1. How to avoid the problem in the first place.
a. We are all in this sport together, like it or not. Whether you know the guys at your launch or not their misdeeds can end your access as surely as if you caused it yourself. If you see people doing unsafe things or are too close to bystanders, please talk with them. If you have friends in the area, bring them along as a group substantially amplifies peer pressure. Kiteboarders flying upwind and close to bystanders are all too common. NO ONE should be on land for an extended period with a full sized kiteboarding kite in the air. If they need to practice they should be using a trainer kite otherwise they should be in the water body dragging or on a board. Incidents and accidents are inevitable under these conditions. It is worth your while to get involved, even if it takes away from your time on the water. Talk tactfully and effectively to try to attain positive results. If we are effective in building a sense of kiteboarding community and self policing, most access issues will fade into the past. If we don't bother the future is likely to be very rocky in many areas. The above scenario has frequently been described and is no doubt relatively common in various areas around the world.
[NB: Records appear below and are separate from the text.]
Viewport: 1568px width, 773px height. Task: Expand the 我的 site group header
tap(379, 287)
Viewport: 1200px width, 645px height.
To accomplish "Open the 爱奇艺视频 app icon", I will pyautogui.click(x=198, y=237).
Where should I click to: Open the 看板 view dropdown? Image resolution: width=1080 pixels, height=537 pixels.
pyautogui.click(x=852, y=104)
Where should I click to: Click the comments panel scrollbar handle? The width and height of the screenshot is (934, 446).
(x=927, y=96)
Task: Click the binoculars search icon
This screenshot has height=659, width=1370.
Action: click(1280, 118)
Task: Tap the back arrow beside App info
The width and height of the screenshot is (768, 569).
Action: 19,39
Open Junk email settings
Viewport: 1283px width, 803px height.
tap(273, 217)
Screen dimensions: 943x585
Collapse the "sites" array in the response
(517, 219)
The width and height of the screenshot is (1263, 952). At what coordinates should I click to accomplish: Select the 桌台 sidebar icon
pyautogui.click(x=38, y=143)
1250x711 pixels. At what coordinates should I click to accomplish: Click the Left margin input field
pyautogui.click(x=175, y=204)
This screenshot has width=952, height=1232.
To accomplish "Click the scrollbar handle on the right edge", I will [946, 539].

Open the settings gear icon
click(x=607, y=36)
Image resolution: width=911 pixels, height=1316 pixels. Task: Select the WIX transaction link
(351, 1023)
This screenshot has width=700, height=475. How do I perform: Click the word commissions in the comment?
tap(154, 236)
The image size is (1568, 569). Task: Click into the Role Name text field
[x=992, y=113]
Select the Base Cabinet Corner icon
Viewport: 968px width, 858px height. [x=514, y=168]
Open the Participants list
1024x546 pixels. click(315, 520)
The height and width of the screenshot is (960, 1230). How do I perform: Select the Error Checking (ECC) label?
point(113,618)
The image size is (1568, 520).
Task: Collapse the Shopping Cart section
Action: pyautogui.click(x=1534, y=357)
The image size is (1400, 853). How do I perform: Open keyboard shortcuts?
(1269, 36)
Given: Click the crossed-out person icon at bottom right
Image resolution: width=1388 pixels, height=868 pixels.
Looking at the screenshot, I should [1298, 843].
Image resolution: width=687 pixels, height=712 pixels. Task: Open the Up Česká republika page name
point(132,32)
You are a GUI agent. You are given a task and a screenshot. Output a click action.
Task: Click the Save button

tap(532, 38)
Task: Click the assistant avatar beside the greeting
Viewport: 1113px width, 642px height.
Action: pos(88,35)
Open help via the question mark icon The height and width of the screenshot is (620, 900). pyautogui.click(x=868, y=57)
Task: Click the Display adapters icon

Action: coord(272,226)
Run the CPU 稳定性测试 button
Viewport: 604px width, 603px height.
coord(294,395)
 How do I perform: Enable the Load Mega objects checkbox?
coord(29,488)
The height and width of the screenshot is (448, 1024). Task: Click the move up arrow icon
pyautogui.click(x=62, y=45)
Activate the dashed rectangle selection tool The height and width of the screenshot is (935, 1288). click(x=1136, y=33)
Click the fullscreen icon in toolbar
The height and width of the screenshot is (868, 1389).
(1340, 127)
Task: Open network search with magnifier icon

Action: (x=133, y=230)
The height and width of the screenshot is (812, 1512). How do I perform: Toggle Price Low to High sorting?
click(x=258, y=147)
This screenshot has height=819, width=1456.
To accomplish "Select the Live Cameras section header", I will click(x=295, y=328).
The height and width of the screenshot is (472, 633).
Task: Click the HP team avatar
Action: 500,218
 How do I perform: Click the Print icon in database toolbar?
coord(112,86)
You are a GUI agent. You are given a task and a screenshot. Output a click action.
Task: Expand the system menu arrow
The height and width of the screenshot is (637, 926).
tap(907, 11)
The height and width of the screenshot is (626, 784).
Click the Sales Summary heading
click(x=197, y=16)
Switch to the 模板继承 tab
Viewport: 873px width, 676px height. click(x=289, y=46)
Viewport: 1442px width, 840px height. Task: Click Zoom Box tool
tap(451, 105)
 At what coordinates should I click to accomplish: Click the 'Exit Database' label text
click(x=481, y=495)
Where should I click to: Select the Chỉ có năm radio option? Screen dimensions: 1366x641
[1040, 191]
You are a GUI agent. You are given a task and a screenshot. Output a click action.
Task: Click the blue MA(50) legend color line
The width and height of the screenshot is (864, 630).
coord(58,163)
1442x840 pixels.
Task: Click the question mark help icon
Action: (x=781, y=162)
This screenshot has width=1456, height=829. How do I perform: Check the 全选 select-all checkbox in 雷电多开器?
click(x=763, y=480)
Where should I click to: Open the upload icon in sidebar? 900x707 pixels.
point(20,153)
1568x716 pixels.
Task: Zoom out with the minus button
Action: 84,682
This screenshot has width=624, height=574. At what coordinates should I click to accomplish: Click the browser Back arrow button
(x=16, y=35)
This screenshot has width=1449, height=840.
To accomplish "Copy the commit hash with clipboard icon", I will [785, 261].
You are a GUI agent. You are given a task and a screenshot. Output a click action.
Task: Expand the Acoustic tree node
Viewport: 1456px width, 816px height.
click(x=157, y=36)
b. This sport is potentially very dangerous to poorly informed participants and to bystanders. Retailers need to do the responsible thing and compel new gear purchasers to take adequate lessons. It doesn't take ESP to see that doing anything less than this will lead to accidents, incidents, lost access, some law suits and ultimately, lost revenues. So, for the guy selling gear out of his van to whomever has the money it would be worth your while to talk with him. If talking doesn't work, bringing pressure to bear through official channels would be appropriate (i.e. occupational licenses, zoning requirements, etc.). Talking with all riders and potential riders in your area to boycott this retailer would also be in your best interest.
c. Join and support your local kiteboarding club or association. Get into the habit of greeting new riders that show up at your launch. Get a feel for where they are in the sport and advise them if necessary to protect your access. If we act as a group and look out for our own things will go a lot smoother than they appear to be headed at present in many areas. Talking with local lifeguards about launch specific guidelines and potentially designating a kiteboarding launch/access corridor may be a good preemptive move against future restrictions.
2. How to deal with the problem if it is too late to avoid it.
If you don't act to talk with these guys and get them to move downwind into the empty beach area or preferably into getting adequate lessons, there is very little that you can do. All you can try to do is to do damage control after the accidents have occurred. Contacting your local kiteboarding association for assistance would be a good idea. If you don't have one, seriously consider forming a kiteboarding club or association. Ideas in this regard are given in the AKA Kiteboarding website at: http://aka.kite.org/ and on this site at:
The damage has already been done but following through on the actions described in "b." above would be worthwhile.